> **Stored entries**
··········

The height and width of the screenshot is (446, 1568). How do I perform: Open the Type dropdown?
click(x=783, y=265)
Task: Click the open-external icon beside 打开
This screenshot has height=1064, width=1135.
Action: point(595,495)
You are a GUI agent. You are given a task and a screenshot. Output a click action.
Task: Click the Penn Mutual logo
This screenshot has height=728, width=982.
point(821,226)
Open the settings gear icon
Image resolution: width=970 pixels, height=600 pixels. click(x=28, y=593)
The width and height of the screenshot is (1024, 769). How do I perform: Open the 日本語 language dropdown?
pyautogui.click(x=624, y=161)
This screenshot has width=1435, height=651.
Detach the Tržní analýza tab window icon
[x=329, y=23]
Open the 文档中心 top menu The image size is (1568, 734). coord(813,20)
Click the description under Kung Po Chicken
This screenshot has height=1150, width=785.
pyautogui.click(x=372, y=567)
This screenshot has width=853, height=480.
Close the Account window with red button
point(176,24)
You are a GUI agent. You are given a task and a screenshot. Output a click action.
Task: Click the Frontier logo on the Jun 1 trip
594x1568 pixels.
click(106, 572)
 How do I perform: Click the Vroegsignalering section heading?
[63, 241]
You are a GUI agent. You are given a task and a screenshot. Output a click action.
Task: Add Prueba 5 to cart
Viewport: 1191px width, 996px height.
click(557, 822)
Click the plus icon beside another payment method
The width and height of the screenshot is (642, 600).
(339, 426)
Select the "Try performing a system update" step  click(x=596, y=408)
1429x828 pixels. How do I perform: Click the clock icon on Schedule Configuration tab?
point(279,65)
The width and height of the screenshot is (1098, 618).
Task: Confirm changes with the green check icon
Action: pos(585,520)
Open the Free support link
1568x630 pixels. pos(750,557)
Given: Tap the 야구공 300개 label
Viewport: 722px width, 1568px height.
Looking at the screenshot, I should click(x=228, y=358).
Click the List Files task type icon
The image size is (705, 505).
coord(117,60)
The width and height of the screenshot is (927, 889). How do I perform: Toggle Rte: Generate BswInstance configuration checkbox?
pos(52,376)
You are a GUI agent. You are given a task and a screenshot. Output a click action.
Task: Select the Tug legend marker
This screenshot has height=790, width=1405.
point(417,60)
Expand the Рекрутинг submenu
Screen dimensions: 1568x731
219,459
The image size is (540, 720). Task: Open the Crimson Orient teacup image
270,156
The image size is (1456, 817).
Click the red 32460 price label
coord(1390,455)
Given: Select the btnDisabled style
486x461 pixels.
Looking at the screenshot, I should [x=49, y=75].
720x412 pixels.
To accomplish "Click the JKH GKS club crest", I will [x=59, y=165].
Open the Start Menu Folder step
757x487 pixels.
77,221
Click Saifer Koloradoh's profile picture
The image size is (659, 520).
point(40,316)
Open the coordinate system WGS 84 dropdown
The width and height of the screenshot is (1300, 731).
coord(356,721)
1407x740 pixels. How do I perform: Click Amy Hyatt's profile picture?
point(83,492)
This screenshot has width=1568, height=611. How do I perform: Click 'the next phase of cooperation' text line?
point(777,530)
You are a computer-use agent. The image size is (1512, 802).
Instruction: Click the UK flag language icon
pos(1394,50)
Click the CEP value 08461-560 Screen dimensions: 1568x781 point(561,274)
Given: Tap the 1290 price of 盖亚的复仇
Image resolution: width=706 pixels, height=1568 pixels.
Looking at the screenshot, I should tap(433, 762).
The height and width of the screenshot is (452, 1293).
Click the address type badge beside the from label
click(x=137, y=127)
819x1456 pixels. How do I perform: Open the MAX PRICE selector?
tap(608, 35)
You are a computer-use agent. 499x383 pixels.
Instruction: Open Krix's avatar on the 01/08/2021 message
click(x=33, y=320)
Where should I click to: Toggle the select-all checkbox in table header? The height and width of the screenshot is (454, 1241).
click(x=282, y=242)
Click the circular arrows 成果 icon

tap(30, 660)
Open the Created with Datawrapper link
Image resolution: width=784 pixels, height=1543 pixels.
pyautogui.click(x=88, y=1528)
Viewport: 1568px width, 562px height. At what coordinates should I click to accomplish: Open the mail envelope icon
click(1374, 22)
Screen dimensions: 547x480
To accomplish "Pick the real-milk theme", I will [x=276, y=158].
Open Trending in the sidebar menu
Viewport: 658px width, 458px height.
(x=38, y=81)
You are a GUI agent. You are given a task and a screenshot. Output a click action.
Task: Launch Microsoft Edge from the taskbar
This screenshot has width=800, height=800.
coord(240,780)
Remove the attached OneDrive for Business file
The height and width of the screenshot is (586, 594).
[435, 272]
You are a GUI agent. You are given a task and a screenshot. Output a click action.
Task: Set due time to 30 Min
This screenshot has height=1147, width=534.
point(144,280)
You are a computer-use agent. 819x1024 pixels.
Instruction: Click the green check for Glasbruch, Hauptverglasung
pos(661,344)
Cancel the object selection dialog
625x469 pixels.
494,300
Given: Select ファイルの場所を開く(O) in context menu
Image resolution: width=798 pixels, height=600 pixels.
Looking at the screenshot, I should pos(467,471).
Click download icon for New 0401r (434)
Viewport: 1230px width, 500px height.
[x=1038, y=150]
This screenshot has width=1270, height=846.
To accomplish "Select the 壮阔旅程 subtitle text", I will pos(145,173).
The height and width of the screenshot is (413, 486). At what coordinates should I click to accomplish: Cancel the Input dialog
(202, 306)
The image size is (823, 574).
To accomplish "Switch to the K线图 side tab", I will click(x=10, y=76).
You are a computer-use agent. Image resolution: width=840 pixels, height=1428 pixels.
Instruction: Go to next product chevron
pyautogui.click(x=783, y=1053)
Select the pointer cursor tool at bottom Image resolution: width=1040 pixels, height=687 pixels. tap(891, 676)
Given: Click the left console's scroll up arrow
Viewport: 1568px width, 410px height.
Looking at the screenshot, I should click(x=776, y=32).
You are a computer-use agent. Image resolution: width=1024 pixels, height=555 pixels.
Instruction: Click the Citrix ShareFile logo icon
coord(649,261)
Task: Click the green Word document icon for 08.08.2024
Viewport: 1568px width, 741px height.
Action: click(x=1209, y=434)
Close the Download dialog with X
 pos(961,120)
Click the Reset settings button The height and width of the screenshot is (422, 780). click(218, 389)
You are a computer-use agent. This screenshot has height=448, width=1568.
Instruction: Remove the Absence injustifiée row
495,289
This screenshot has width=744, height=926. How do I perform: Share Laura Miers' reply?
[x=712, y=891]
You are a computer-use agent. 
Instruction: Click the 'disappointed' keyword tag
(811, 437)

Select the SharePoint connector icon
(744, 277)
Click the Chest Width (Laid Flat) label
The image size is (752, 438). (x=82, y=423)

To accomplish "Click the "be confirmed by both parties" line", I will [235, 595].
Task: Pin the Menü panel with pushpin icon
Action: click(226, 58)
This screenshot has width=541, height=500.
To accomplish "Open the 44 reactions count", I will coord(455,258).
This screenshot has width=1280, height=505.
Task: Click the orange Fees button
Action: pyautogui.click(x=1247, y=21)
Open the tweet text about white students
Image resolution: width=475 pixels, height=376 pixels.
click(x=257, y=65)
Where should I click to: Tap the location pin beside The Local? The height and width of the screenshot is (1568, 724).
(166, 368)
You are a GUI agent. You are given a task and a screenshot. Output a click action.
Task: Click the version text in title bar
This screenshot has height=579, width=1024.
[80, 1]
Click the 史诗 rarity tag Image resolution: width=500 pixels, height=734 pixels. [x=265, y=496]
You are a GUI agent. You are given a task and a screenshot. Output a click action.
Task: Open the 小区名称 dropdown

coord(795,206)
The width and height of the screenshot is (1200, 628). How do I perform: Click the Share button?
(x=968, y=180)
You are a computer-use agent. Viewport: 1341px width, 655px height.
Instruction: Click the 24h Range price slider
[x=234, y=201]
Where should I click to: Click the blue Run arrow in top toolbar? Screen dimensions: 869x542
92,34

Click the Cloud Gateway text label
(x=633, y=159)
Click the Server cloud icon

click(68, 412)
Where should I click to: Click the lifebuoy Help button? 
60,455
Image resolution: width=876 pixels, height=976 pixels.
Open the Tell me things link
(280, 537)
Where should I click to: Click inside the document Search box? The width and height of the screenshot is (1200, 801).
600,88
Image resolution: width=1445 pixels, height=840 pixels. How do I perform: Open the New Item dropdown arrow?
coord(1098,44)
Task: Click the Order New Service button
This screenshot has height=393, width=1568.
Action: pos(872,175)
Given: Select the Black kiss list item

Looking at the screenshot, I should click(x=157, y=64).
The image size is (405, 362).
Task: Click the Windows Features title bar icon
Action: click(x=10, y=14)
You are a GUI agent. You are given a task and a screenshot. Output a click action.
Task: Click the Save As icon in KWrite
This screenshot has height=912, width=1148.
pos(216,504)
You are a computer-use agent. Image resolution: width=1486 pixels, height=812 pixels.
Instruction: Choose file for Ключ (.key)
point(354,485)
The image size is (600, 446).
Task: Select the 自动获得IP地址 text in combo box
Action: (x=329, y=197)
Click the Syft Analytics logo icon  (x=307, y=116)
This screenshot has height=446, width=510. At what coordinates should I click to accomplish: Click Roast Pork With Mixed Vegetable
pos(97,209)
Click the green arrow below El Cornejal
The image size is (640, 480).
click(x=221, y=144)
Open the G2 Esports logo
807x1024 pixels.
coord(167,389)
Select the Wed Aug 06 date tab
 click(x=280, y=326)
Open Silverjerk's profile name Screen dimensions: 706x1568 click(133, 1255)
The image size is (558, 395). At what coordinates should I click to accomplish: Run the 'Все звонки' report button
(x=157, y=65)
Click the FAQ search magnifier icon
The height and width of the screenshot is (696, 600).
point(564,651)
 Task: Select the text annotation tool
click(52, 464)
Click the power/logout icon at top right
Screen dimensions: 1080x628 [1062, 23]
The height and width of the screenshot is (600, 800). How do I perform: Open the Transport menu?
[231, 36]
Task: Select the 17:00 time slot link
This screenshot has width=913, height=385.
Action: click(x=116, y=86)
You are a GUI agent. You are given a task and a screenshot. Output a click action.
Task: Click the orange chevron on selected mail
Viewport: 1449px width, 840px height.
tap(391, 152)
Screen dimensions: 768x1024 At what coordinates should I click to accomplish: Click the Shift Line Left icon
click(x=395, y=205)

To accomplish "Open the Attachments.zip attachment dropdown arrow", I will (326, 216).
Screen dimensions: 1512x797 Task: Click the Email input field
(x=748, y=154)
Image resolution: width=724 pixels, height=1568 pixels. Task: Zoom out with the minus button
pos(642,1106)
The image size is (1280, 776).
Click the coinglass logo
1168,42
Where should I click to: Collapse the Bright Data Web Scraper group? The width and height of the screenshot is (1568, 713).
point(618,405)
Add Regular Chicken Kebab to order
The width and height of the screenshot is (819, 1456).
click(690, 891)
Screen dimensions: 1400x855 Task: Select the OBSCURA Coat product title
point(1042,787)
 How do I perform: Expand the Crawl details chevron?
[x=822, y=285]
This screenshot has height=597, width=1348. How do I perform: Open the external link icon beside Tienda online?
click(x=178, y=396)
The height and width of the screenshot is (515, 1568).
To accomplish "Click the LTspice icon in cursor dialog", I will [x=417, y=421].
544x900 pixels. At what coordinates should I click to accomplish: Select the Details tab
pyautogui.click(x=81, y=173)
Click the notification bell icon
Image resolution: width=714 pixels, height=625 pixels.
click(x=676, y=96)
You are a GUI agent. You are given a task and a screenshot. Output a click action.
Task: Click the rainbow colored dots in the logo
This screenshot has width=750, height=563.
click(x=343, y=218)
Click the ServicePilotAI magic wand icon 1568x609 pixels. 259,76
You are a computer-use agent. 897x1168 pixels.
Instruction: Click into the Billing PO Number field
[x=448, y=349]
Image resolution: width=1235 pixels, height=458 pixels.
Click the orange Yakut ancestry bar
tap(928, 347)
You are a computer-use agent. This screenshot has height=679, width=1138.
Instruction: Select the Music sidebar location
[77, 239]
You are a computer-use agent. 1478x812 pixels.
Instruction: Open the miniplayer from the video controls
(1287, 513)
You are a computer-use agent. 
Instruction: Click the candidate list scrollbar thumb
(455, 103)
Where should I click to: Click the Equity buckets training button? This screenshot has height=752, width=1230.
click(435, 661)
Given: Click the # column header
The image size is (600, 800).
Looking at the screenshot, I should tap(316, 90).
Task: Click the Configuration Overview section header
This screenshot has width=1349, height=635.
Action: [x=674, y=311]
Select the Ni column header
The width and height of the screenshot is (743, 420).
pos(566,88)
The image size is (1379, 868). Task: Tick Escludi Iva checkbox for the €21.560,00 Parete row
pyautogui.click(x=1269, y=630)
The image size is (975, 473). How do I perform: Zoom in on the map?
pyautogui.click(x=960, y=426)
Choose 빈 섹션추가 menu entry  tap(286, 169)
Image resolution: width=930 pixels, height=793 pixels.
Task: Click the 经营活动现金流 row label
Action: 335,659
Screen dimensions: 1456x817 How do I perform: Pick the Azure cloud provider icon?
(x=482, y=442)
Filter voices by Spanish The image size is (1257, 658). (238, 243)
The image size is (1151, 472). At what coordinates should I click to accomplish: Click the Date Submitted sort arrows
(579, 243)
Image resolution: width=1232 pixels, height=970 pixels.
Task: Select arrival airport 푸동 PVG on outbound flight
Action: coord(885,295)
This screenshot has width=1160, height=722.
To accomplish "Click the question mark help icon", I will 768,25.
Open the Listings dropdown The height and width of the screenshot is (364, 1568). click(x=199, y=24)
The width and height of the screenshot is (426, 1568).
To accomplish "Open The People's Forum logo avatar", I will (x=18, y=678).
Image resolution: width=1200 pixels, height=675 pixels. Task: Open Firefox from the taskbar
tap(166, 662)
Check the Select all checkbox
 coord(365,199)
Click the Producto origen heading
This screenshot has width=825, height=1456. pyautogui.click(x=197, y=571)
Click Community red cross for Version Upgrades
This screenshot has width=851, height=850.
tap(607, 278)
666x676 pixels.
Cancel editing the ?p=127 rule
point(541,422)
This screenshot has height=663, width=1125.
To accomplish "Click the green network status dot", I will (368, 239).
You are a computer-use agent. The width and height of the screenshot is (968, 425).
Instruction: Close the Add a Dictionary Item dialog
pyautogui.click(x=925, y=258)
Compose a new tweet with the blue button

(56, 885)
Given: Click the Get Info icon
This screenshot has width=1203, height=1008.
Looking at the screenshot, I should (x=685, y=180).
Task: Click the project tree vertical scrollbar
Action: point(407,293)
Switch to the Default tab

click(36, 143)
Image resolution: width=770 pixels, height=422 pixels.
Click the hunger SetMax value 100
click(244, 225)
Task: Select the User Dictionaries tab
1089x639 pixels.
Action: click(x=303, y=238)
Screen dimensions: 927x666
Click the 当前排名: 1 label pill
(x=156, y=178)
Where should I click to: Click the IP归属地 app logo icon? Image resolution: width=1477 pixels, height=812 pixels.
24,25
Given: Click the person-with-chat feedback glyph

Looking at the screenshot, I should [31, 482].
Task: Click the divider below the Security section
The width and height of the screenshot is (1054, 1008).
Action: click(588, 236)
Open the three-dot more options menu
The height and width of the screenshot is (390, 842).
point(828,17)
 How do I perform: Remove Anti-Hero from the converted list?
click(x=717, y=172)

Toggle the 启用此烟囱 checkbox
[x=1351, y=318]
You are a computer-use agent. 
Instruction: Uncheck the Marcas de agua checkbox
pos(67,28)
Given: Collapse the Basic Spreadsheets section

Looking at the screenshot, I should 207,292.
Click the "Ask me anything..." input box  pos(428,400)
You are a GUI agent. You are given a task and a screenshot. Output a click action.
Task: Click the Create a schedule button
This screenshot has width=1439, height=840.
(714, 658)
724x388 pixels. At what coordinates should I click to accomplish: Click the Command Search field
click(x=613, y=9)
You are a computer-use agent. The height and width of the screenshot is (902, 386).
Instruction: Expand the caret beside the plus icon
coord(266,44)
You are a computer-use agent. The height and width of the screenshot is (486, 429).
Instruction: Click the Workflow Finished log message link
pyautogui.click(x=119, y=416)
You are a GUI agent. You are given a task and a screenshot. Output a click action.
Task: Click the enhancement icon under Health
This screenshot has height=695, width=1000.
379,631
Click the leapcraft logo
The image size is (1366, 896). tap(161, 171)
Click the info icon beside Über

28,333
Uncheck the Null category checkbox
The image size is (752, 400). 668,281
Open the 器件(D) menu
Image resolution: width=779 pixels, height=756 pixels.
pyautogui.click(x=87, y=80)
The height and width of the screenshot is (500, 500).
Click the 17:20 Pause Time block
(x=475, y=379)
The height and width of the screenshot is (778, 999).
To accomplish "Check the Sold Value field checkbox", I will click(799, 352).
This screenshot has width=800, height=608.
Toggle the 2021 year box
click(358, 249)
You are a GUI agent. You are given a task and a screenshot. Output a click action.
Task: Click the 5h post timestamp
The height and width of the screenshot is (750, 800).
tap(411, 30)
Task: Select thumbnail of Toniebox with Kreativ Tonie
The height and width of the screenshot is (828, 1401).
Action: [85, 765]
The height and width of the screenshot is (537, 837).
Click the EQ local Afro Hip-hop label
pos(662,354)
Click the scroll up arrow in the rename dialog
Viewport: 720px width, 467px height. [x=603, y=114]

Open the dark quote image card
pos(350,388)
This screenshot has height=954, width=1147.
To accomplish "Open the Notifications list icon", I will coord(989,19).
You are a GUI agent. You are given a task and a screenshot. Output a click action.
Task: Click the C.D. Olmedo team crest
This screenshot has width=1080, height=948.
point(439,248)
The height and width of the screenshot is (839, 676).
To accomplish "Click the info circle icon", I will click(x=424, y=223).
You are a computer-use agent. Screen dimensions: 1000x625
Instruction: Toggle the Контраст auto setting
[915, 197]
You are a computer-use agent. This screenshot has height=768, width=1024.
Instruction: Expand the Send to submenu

··········

> **TASK REQUIREMENTS**
Retrieve all lines from the data that contain the string "crest".

> **FINISHED TASK**
To accomplish "Click the JKH GKS club crest", I will [x=59, y=165].
Task: Click the C.D. Olmedo team crest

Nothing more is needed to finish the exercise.